There is, however, a silver lining. Despite its many flaws I still managed to have fun with the Conduit. It’s graphically impressive at times and the controls utilize the Wii Remote and nunchuk very well. You can even fully customize the controls if something is not to your liking. After a bit of practice the remote-nunchuk combo begins to feel more natural than the dual-analog stick configuration we’ve used on consoles for ten years now. The multiplayer however is what makes the Conduit a good game rather than an average game with great controls. While local multi-player is missing, the Conduit features the deepest online experience I’ve had on Wii. Online death-matches and capture the flag feel as tight and as fun as they did in Microsoft’s flagship Xbox FPS, Halo 2. The limitations of Nintendo’s platform keep it back, though. Online matches are only 12 people max rather than the expected 16 and Friend Codes are back even though you can now add friends of friends without them.
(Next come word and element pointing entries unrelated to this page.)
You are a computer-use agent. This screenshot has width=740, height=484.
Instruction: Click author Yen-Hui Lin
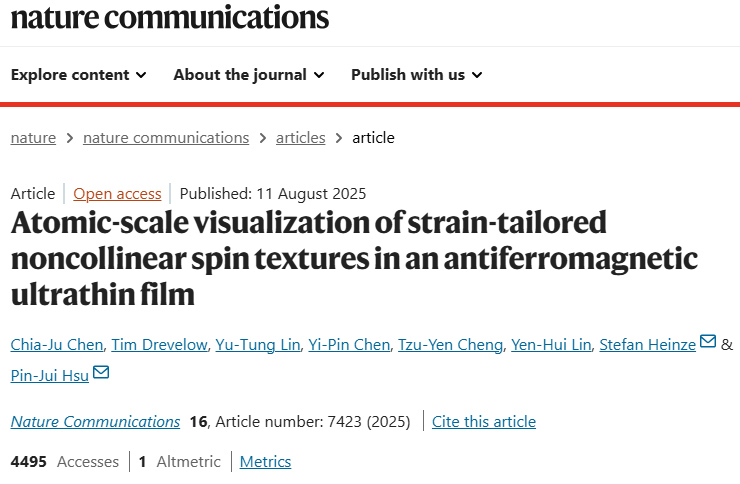(x=550, y=345)
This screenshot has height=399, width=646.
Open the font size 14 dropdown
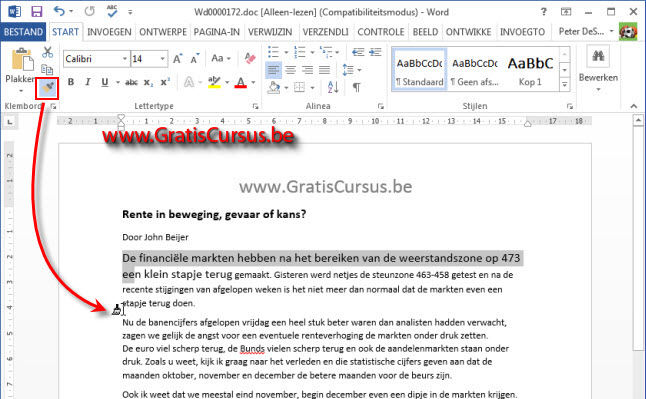tap(163, 59)

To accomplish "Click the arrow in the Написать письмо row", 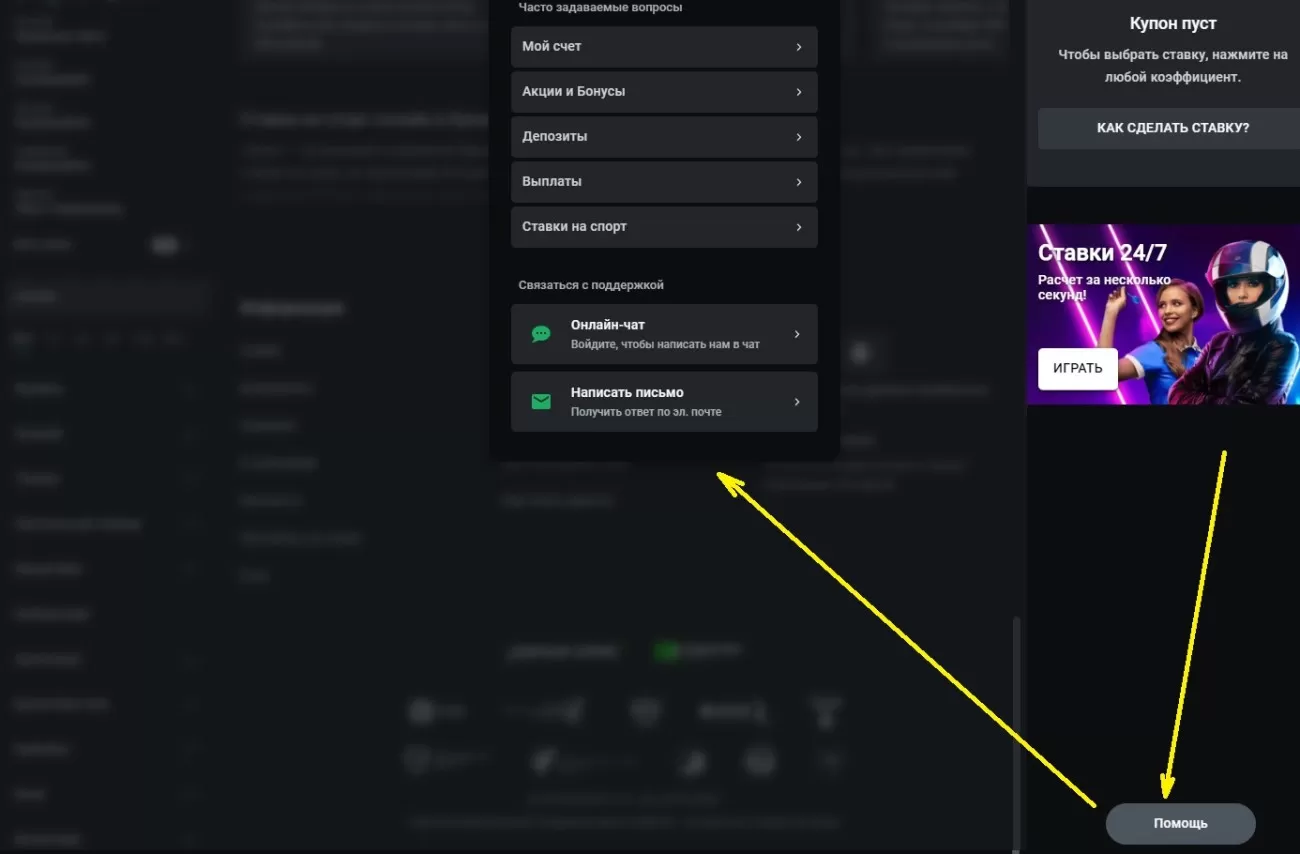I will click(x=797, y=402).
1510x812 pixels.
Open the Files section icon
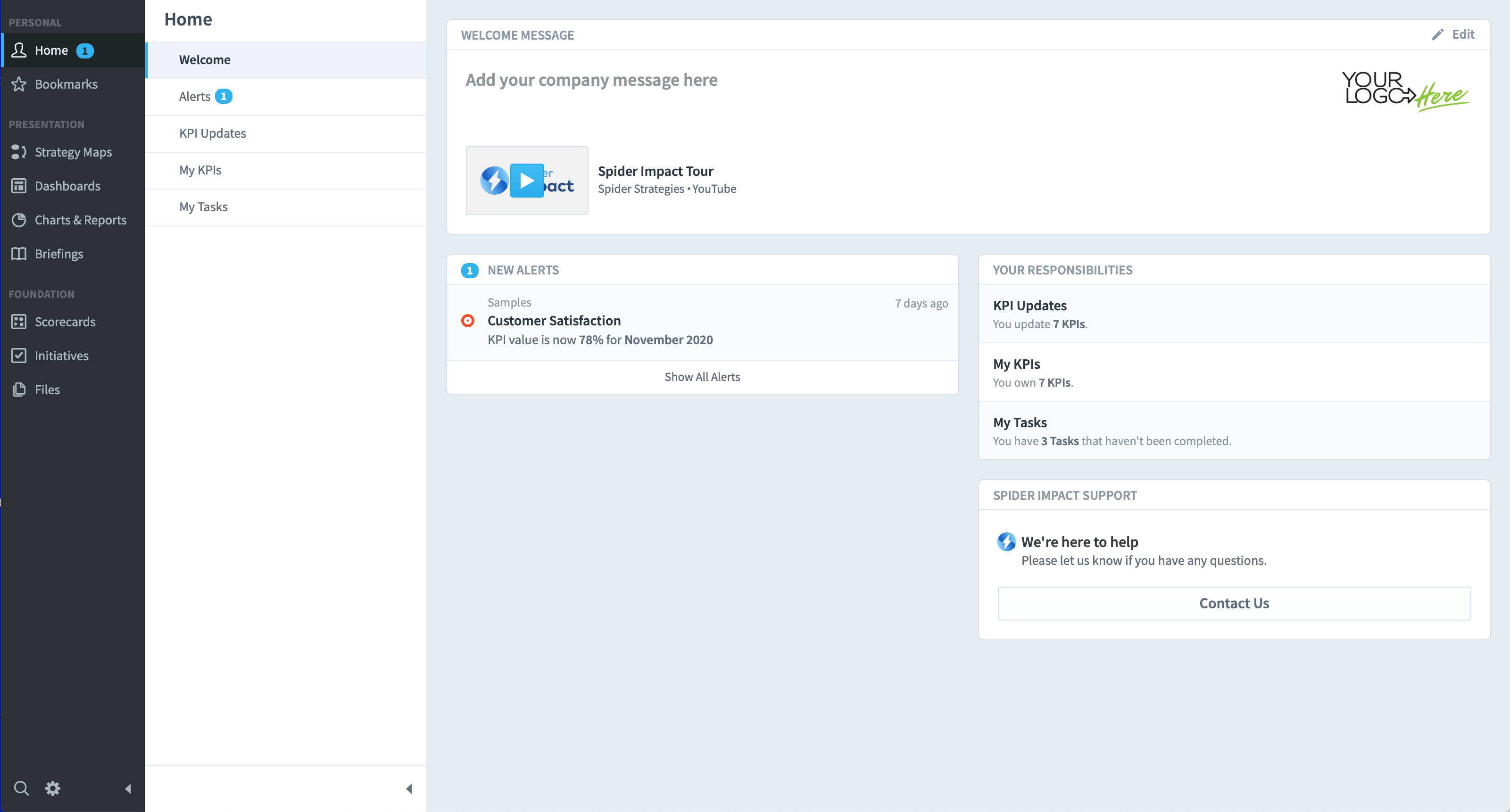19,390
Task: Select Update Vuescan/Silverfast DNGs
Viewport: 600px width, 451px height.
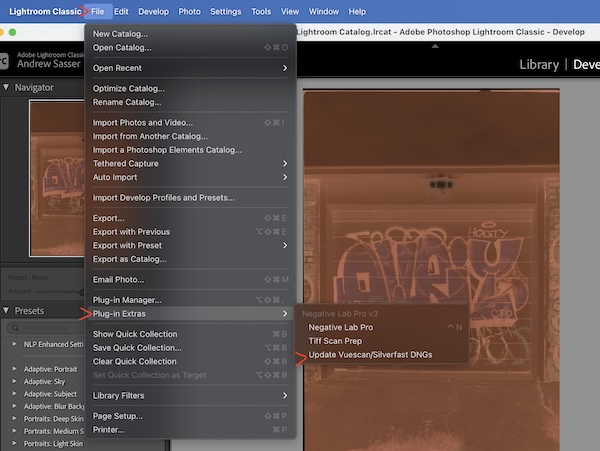Action: (x=371, y=355)
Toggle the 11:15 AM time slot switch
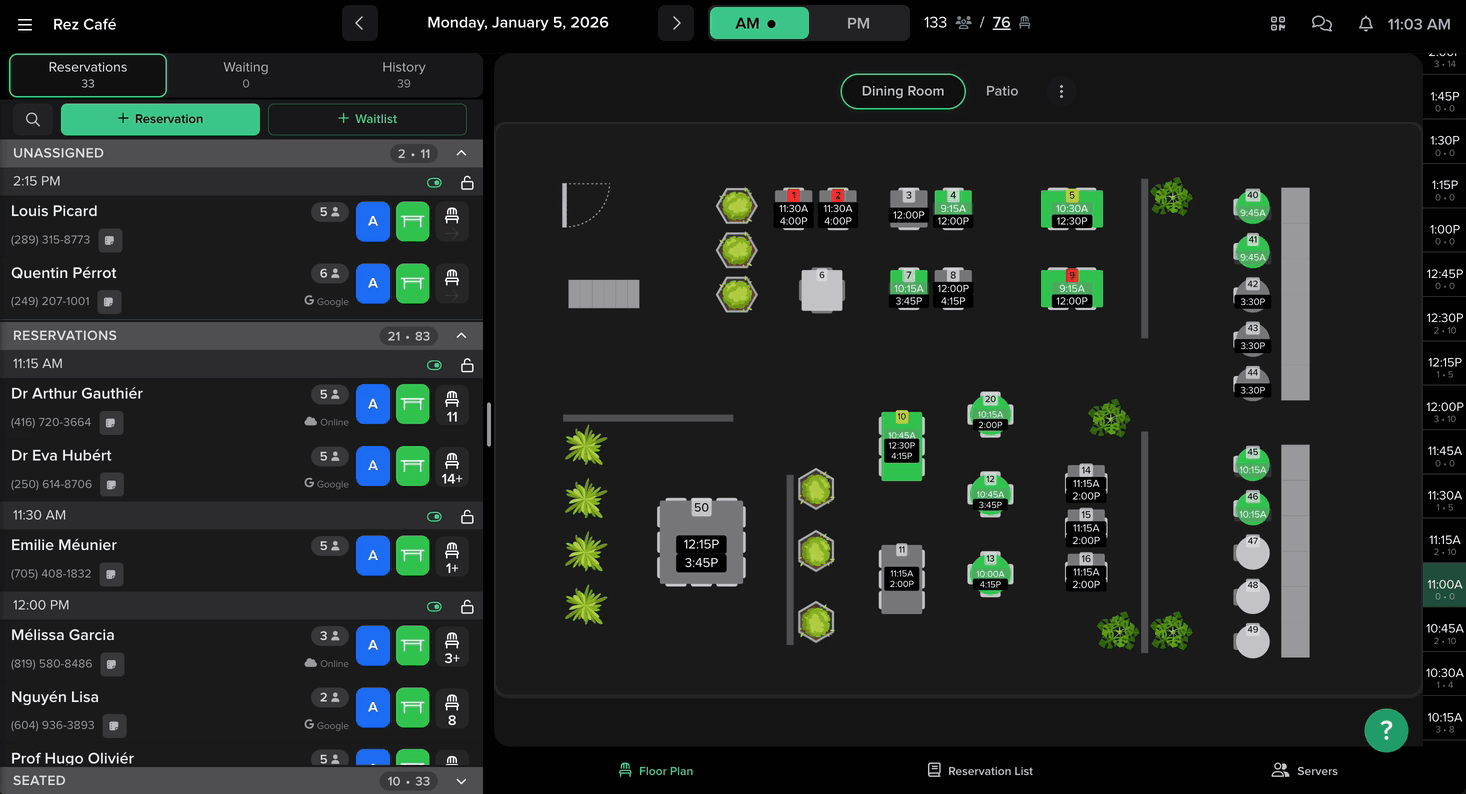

The Conduit is a great first effort on Wii by a studio known for crap like White Men Can’t Jump (Atari Jaguar) and 50 Cent Bulletproof: G Unit Edition (PSP), but High Voltage Software has much more to learn to be a great in an industry full of them. In the end, for those who wanted the best FPS out there, the Conduit will disappoint. For those who want a good Wii FPS, then the Conduit is it.